Photo by Petrick2008

Photo by Petrick2008

Although trading stock index futures are considered higher risk and more sophisticated than trading individual shares, and will require more time & effort to master, there are many advantages to trading futures compared to shares.

  1. No need to cherry pick – How many times have you bought Share A, but Share B went up or the share price fell even when the STI or Dow Jones rallied. With stock index futures, you are trading on the performance of the index as a whole. Your trade is based solely on your view of the market, unlike for shares which are affected by company performance, big boys play or insider information.
  2. buy or SELL – As futures contracts are obligations, not ownership, you can sell short the stock index legitimately, without have to borrow scripts or buy back within the same day. Unlike trading shares where you are not able to participate in a bear market as you can only buy.
  3. Low commission charges – commission for futures trades are generally abt Usd10-15 per lot.

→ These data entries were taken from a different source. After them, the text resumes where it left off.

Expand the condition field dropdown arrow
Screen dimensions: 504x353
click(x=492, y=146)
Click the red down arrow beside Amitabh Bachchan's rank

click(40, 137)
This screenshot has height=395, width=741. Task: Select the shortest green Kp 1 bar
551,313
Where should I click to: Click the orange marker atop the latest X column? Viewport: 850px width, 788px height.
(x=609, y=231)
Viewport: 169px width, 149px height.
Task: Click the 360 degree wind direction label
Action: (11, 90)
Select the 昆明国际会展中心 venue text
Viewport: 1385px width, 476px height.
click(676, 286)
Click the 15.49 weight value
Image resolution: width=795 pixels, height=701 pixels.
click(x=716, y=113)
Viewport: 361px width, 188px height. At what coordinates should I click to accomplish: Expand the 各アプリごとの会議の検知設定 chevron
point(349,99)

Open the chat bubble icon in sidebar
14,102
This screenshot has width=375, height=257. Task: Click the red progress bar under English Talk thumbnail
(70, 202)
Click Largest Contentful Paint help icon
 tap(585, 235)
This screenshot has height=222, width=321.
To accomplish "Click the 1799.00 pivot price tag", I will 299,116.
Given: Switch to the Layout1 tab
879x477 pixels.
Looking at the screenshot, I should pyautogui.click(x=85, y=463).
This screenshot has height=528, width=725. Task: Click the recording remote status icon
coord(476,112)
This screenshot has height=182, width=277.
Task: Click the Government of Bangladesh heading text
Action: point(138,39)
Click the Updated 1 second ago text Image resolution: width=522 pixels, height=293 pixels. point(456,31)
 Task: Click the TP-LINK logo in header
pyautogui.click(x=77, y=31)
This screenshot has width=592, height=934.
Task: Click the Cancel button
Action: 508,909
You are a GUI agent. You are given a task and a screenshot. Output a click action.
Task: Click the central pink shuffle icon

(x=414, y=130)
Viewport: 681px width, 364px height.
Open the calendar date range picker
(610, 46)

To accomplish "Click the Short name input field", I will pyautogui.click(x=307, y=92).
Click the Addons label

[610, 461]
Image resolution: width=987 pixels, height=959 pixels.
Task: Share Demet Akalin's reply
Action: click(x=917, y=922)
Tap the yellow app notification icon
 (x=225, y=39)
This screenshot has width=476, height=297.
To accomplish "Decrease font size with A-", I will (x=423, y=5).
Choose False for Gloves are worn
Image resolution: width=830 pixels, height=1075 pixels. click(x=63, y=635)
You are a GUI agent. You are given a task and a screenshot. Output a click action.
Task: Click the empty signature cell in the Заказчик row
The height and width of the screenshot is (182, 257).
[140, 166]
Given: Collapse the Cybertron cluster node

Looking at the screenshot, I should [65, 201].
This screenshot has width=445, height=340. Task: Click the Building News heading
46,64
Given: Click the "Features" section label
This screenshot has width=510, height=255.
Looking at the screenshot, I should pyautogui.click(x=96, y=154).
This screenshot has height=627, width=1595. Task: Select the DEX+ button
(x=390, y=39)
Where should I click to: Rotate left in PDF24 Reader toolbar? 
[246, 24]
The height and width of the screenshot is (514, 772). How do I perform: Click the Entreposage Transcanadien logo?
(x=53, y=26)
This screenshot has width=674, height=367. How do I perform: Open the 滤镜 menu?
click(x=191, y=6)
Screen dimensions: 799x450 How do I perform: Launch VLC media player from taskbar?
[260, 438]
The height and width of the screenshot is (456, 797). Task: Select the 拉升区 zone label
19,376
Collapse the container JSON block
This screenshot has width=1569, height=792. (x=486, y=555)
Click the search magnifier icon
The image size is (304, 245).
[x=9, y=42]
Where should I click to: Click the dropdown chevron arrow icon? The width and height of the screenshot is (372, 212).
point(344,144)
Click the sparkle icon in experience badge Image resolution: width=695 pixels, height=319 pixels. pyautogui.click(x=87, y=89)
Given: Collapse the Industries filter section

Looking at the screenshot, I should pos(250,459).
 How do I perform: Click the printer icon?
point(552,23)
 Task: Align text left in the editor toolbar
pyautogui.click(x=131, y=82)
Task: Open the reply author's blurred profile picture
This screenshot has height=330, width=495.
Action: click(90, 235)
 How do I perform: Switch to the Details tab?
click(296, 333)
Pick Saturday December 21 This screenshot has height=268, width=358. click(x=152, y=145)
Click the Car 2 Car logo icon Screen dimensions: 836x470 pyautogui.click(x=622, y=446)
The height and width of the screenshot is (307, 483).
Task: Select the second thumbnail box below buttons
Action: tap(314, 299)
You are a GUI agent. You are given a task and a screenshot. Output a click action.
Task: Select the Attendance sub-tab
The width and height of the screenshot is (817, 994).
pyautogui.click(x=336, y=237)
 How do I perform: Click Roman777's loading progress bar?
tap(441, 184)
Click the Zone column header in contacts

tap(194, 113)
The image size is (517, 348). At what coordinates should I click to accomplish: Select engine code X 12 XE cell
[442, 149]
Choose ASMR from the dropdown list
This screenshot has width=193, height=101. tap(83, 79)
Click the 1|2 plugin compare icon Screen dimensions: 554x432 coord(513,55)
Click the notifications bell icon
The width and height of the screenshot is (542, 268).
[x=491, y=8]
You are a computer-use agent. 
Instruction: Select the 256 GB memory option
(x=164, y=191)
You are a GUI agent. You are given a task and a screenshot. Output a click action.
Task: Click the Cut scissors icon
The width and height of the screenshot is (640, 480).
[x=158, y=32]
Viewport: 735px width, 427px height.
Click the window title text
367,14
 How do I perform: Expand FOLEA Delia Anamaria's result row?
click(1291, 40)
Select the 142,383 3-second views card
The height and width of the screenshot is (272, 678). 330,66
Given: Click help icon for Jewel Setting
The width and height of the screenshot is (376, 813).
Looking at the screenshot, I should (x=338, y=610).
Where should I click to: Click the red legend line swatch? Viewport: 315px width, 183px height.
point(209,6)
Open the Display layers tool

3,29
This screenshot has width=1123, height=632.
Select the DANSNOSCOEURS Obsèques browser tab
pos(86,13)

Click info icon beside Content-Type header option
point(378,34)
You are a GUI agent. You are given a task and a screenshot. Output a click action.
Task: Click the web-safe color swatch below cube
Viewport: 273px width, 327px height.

Shares trading commissions are about 0.25% subject to a minimum of Sgd25 for online trades and sgd40 for call-in, not including clearing & trading fees. Say if you bot 1 lot of SiMSCI at 2028, the contract size is Sgd40560 (Sgd20 x 2028) and you pay a commission of Sgd15 plus GST. For the same amount of sgd40560 in trading shares, you pay Sgd101.40 plus clearing fee, trading fee and GST.
  4. Access to global markets – Most global stock indices can be traded as stock index futures (ie Dow Jones futures, S&P futures, FTSE futures, HangSeng futures). The futures trading account you open based in Sinagpore will allow you access to global stock markets at the same low commission rates compared to shares.
  5. No cost of margining – When you hold a open futures position, you need only to put up the required margins as specified by the exchange. There are no interest charges on the amount that is leveraged, unlike in share margining where you are considered to have borrowed the amount of actual contract size and is charged interest.
  6. Stop loss orders – Most futures contracts allow you to place ’stop loss’ orders to limit your losses or protect your profits so you do not have to watch the screens all the time in case of big market movements.
  7. No default risk – Every futures trade executed through a futures exchange is guaranteed by the exchange, and the clearing house acts as the counterparty of each trade. In picking stocks, especially in the current market conditions, many companies do not do well and close down causing shareholders to lose their investments.